» **Given passage**:

Question

Calculate Mw In Kda From Protein Sequence

0

Entering edit mode

11.9 years ago

kajendiran56 ▴ 120

thank you for taking the time to look at my post. I was wondering if there is anyone who could help me to calculate the molecular weight of a protein from the protein sequence, ideally manually. I heard that for a rough estimate the following can be used:

No. of amino acids * 110 (i.e. the average mol wt of an amino acid) - No of amino acids * 18 (i.e mol wt of water)

I am also aware that there are numerous web servers available to do this, however, I have many hundreds of thousands of sequences and I want to incorporate this into my programs which performs other calculations.

If you cannot help with this, could you suggest an accurate stand alone program that I can use via a commandline call to do this?

Many thanks for your time.

protein sequence molecular • 16k views

ADD COMMENT • link updated 11.9 years ago by Gareth Morgan ▴ 310 • written 11.9 years ago by kajendiran56 ▴ 120

1

Entering edit mode

This problem should be simple enough to solve it yourself, given that you know some very basic programming. How about counting each residue type and multiplying by their weight?- this will be more accurate than the formula you mention and correct for residue bias.

» **Given material**:

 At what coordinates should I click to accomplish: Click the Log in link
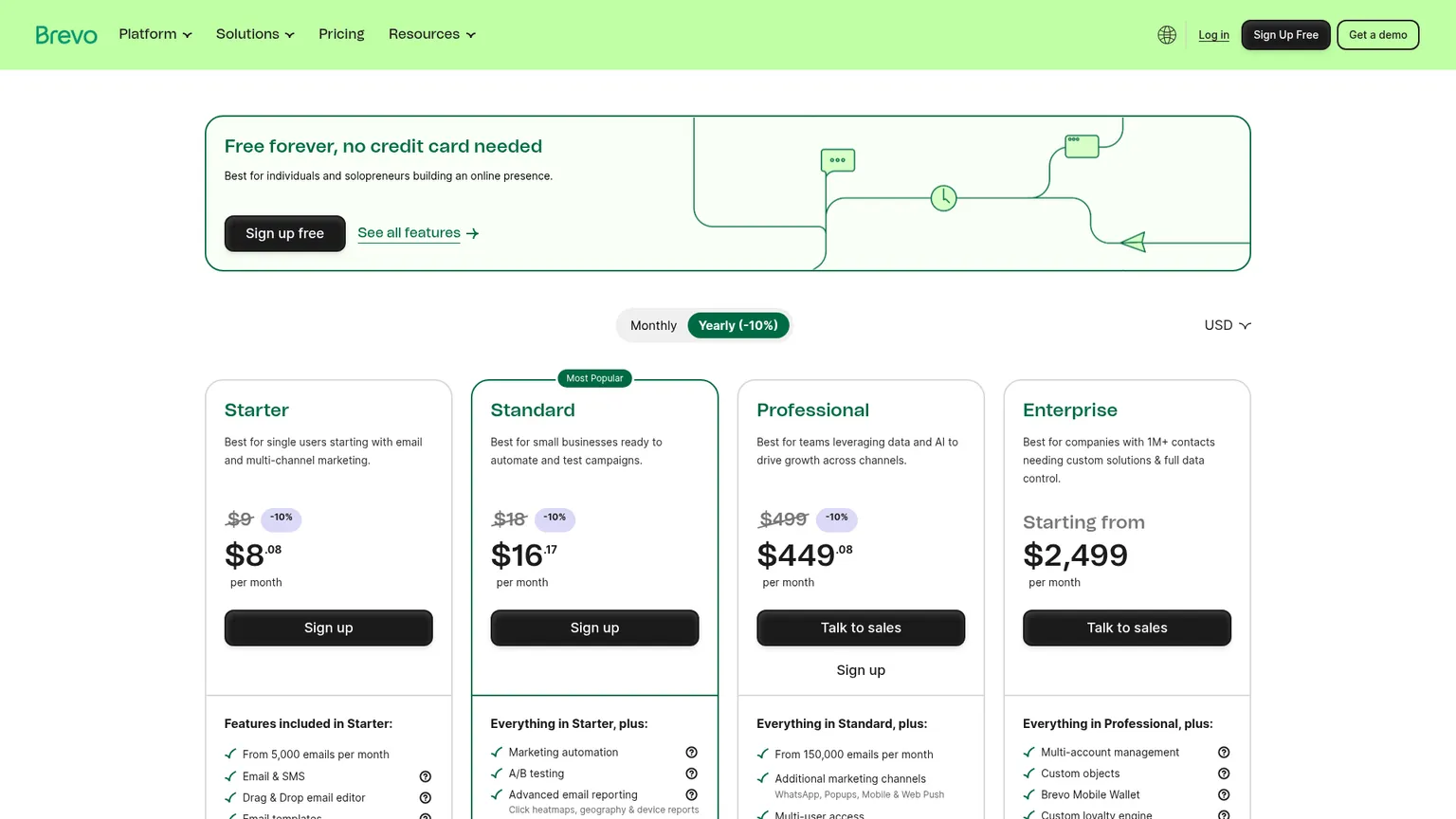coord(1213,35)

» **Exercise set**:
- A) In the forum thread on protein molecular weight, what does the reply suggest doing to get a more accurate result than the rough formula?
- B) Reproduce the part of the protein molecular weight thread starting at "No. of amino" and ending at "for your time.".
None of the data is needed here.

» **Exercise responses**:
- A) Count each residue type and multiply by its weight.

- B)
No. of amino acids * 110 (i.e. the average mol wt of an amino acid) - No of amino acids * 18 (i.e mol wt of water)

I am also aware that there are numerous web servers available to do this, however, I have many hundreds of thousands of sequences and I want to incorporate this into my programs which performs other calculations.

If you cannot help with this, could you suggest an accurate stand alone program that I can use via a commandline call to do this?

Many thanks for your time.